INFORMATION PROVIDED:
[Start of Attachment]

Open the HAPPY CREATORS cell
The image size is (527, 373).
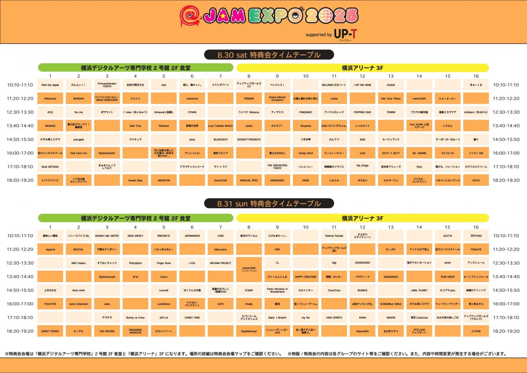pyautogui.click(x=306, y=277)

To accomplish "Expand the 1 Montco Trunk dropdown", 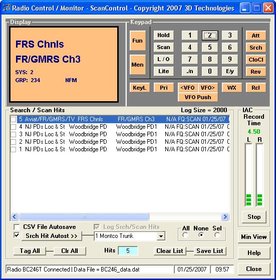I will point(161,236).
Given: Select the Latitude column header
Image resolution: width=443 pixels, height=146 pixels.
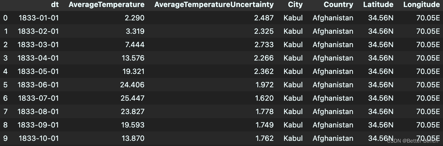Looking at the screenshot, I should coord(378,5).
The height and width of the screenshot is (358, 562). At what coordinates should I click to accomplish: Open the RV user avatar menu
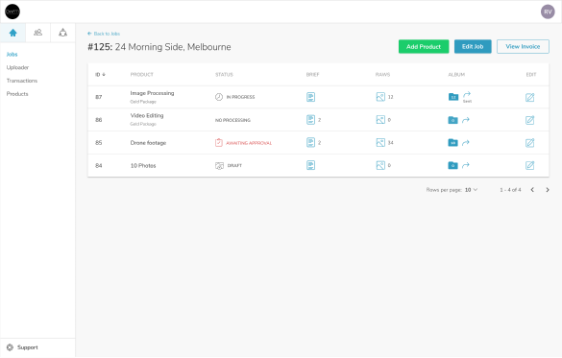tap(548, 12)
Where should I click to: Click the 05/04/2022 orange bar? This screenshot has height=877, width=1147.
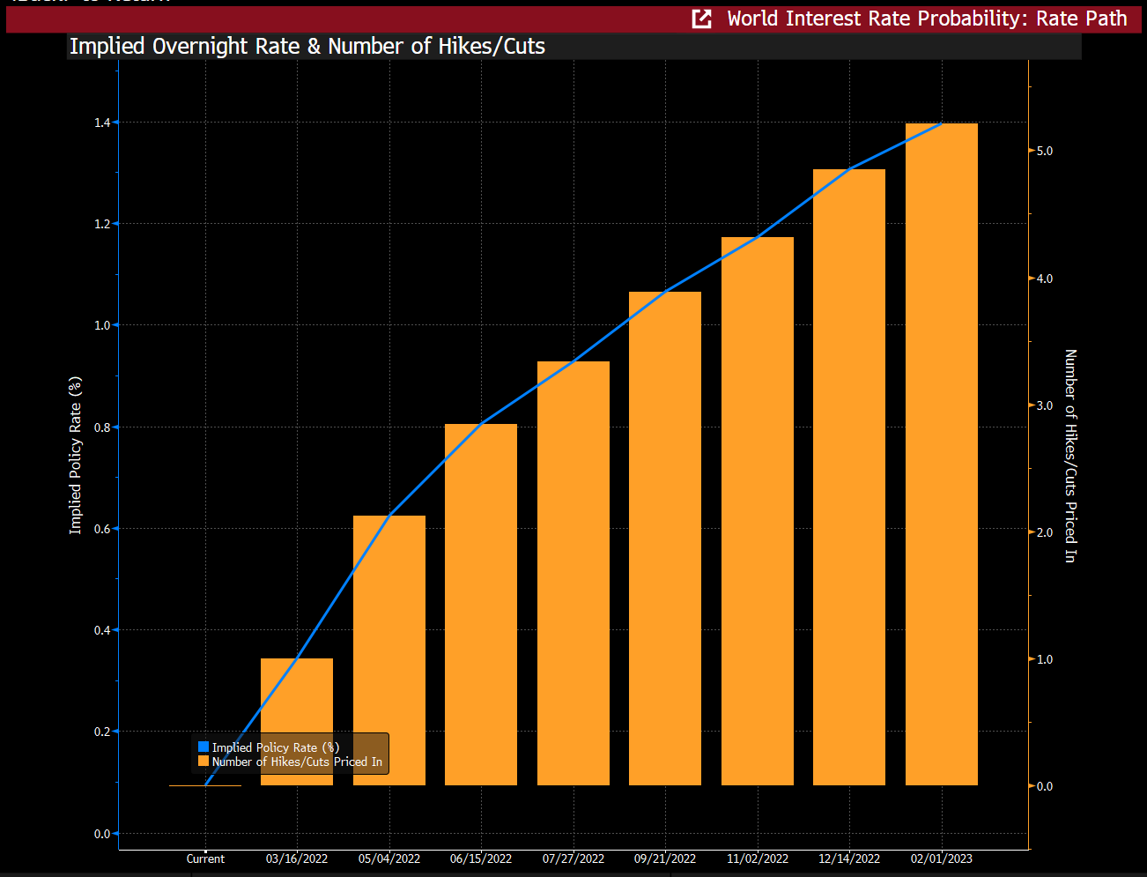(x=389, y=650)
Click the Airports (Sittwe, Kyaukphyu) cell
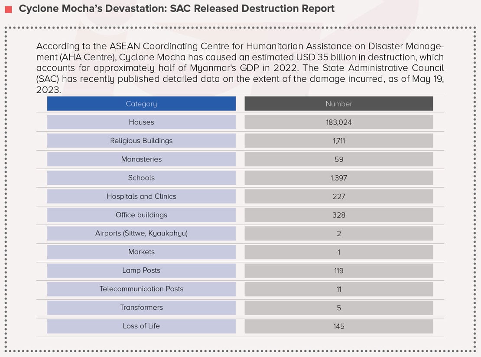This screenshot has width=481, height=357. tap(141, 233)
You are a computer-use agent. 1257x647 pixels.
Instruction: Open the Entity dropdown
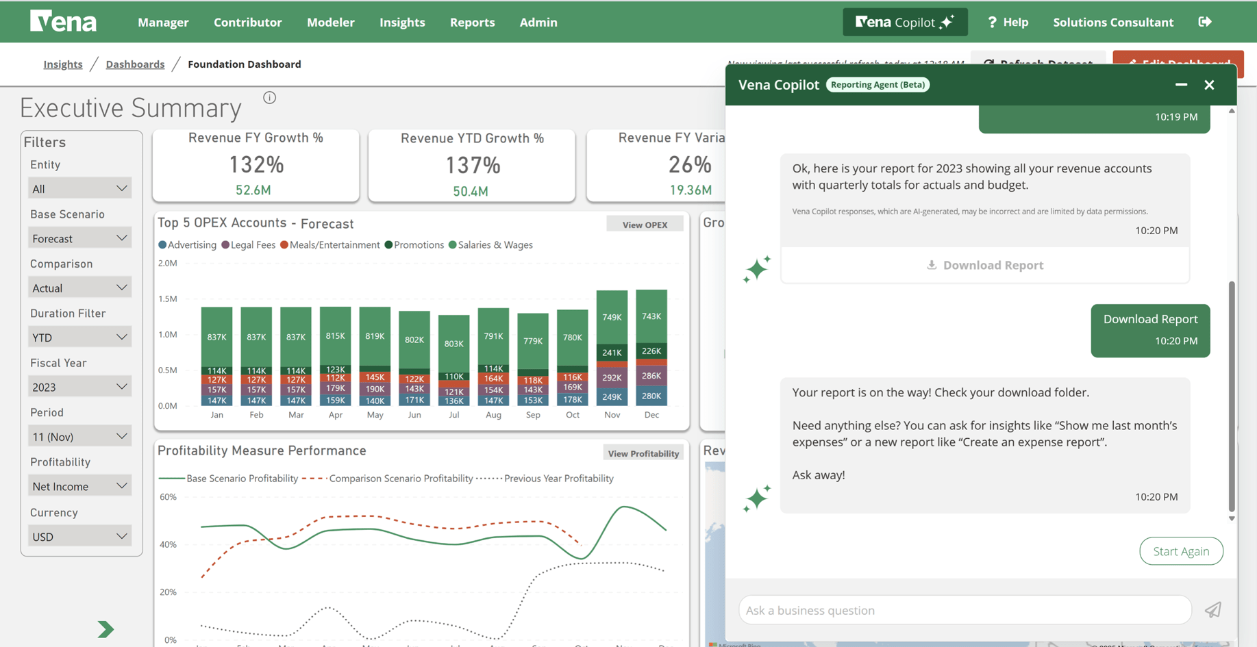79,188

[End of Attachment]

EXERCISE GOAL: Omit all pictures, and repeat exactly the lines from the line containing "The height and" through the end of the data.

ANSWER SPACE:
The height and width of the screenshot is (358, 562). At what coordinates should I click to accomplish: Open the RV user avatar menu
tap(548, 12)
Where should I click to: Click the 05/04/2022 orange bar? This screenshot has height=877, width=1147.
(x=389, y=650)
Click the Airports (Sittwe, Kyaukphyu) cell
This screenshot has width=481, height=357. tap(141, 233)
You are a computer-use agent. 1257x647 pixels.
Instruction: Open the Entity dropdown
79,188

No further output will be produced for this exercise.